Asian markets closed mostly higher Monday, as a stronger U.S. dollar cheered investors and lifted exporters. Both Australia and Japan closed up with Australia gaining almost 1 percent.
The dollar climbed back towards a two-month high versus a basket of currencies as signs of economic weakness in Australia and New Zealand showed the global slowdown spreading, a shift that is expected to help buoy the battered U.S. currency.
U.S. light sweet crude rose to an all-time peak above $126 a barrel on Friday, stoking worries about inflation and slowing consumer spending. Record-high oil prices are weighing on cost-sensitive airline stocks such as Japan Airlines and Qantas.
In focus down under -- merger talks between Westpac Banking Corp and St George Bank.

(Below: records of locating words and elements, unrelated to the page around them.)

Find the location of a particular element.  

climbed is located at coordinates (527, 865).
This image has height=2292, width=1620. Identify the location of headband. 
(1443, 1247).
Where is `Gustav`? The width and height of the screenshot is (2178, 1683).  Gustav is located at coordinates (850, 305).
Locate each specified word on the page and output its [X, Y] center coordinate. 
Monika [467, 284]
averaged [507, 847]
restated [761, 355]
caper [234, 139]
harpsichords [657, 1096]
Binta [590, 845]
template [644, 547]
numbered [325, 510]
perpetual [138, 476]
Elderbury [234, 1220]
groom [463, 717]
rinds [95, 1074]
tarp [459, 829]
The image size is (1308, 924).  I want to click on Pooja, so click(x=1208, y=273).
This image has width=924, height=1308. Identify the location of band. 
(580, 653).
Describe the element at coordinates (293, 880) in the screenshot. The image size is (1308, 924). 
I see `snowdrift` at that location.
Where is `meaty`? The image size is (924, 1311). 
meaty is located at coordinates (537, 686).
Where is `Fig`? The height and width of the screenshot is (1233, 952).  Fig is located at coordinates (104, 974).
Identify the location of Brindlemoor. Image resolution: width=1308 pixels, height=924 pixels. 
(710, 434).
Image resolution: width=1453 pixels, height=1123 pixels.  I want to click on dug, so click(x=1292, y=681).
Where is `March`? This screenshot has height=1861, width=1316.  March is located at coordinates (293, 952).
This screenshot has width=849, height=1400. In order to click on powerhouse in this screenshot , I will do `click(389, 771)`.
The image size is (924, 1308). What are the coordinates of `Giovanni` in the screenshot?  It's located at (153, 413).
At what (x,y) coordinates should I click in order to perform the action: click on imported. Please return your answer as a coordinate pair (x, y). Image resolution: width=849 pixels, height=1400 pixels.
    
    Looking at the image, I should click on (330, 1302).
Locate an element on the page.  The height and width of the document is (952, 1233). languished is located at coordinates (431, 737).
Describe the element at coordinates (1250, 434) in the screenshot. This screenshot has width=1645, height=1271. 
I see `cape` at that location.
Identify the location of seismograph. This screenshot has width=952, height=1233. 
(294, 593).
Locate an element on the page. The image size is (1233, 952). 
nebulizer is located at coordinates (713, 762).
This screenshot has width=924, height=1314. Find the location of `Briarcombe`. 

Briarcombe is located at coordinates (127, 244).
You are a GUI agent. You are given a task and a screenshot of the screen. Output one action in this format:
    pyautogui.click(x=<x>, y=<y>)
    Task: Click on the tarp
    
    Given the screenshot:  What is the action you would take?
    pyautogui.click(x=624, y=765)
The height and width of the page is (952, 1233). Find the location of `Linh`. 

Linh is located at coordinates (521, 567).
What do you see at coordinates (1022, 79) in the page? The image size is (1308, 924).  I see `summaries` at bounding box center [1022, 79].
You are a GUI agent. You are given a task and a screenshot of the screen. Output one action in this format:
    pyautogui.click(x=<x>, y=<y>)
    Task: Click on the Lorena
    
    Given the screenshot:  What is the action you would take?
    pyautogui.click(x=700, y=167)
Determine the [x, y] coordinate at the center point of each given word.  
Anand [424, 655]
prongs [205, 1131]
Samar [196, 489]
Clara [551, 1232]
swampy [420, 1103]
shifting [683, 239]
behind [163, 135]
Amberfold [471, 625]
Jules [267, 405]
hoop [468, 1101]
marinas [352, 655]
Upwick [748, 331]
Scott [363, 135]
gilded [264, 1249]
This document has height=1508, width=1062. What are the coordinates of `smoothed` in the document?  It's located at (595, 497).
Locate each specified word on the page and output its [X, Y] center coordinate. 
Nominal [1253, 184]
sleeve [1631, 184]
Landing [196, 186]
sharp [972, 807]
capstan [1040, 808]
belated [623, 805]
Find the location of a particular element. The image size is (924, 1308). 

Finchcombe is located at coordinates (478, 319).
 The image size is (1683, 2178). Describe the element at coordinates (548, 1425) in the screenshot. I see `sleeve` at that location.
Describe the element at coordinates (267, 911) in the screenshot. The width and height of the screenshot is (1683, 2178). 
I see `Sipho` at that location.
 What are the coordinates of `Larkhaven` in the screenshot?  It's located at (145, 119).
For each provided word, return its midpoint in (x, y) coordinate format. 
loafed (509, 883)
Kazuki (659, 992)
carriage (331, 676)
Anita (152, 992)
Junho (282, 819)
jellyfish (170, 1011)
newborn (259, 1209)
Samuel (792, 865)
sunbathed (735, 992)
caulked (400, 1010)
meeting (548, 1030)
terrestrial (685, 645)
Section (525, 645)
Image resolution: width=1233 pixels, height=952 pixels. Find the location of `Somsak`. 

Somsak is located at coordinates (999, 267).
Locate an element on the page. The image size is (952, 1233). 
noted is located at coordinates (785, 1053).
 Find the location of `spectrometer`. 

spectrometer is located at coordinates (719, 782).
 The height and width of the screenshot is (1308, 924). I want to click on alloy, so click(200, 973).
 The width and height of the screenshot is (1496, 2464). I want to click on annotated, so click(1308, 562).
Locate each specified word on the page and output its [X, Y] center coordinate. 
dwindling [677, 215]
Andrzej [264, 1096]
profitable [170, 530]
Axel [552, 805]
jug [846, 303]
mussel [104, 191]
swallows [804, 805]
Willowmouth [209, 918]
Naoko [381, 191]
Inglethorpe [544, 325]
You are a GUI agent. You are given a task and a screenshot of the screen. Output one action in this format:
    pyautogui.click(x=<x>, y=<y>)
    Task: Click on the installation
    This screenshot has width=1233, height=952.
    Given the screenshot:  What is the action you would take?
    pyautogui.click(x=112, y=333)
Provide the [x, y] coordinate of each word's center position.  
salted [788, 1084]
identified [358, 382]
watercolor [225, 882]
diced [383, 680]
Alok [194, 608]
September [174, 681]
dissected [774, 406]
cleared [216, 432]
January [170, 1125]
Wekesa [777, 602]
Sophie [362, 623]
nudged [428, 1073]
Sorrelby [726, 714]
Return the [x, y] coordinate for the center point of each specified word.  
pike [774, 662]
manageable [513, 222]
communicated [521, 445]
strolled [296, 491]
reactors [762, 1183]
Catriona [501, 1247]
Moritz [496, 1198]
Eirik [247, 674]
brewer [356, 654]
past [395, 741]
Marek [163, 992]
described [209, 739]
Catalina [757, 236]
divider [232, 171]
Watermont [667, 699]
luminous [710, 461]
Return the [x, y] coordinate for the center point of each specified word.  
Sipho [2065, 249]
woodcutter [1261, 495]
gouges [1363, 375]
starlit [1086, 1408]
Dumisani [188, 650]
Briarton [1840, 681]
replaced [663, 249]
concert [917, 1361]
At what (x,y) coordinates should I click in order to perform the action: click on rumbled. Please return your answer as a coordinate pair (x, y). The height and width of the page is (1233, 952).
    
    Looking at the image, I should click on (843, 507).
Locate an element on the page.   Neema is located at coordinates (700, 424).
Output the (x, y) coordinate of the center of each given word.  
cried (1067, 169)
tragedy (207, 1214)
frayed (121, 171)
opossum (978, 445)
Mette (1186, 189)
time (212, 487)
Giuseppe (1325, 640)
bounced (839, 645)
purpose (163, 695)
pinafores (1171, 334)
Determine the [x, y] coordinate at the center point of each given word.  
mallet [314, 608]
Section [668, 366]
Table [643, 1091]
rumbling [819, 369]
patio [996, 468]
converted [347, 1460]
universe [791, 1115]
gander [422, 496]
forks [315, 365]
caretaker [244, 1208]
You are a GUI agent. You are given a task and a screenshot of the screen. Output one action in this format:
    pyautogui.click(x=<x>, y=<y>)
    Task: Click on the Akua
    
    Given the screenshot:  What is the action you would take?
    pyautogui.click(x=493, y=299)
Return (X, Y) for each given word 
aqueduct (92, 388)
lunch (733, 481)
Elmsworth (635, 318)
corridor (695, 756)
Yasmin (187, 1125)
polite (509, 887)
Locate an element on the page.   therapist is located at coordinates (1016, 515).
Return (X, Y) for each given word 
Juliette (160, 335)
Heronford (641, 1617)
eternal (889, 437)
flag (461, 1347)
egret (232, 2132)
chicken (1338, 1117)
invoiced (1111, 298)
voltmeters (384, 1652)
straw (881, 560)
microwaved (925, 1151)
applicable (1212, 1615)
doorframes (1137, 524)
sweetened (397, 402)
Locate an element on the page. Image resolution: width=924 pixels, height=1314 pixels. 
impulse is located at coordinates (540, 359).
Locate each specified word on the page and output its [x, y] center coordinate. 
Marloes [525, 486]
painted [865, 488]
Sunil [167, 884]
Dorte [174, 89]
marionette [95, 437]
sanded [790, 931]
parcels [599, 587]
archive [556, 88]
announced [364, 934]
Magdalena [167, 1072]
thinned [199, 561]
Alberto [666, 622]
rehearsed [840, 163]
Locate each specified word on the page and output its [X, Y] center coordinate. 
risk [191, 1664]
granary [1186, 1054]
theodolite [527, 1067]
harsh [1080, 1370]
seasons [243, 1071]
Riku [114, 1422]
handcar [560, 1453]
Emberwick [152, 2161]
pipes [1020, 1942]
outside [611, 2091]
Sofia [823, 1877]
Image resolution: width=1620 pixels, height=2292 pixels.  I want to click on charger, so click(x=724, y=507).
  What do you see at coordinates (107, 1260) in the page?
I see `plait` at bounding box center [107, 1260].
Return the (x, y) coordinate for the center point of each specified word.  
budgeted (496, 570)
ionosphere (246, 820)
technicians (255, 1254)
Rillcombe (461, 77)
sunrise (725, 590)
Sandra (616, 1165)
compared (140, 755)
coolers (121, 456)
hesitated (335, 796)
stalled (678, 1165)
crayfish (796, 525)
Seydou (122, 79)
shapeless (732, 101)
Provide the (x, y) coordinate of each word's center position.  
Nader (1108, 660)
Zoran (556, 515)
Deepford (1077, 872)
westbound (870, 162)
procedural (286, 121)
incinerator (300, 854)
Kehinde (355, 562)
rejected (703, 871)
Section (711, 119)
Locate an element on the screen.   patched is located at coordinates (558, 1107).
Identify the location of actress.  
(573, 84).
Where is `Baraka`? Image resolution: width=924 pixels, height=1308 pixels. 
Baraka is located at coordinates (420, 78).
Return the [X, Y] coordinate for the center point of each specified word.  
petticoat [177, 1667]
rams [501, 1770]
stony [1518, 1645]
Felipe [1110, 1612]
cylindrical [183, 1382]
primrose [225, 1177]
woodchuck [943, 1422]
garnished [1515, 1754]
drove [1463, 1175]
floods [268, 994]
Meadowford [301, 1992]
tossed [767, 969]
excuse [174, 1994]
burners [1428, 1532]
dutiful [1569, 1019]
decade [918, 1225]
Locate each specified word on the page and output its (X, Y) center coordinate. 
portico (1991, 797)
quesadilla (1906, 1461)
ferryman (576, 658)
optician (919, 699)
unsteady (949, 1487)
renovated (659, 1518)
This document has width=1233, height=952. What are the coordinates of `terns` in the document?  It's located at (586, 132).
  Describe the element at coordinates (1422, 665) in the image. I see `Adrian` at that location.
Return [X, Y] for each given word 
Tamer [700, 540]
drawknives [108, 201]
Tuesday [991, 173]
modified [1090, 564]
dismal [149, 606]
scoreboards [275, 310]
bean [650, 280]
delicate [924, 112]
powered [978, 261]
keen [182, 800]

A successful marriage between the two will create Australia's largest home lending and wealth management provider.
Tokyo's Nikkei 225 Average climbed 0.6 percent to its first positive close in three days, boosted by a retreat of the yen against the dollar that helped exporters and by gains in Nippon Oil and other oil-linked firms as oil hovered near record levels. Additional upward energy came from Konica Minolta, which surged 12.14 percent for its greatest one-day percentage gain in more than seven years, while financials such as Mitsubishi UFJ Financial Group lost ground on rekindled worries about the financial sector in the United States.
Australian shares rose nearly 1 percent to 3-1/2-month highs as news Westpac Banking
Corp was in takeover talks with St George Bank lifted banks such as National Australia Bank.
Singapore's Straits Times Index swung into positive territory. First Resources rose 7.1 percent after Citigroup said in a broker note it expects the firm to post a strong first-quarter net profit.
China's Shanghai Composite Index moved back into the black, closing 0.4 percent higher, despite fears that rising inflation might soon prompt officials to take economic cooling steps, after the release of consumer price data showing inflation rose to 8.5 percent in April. Property developers, which are most vulnerable to monetary tightening, fell. Vanke, China's largest listed developer, slumped over 4 percent. Financial shares were mixed with Industrial & Commercial Bank of China, the country's biggest lender, edging higher.
Markets in South Korea and Hong Kong are closed for a holiday. They will reopen Tuesday.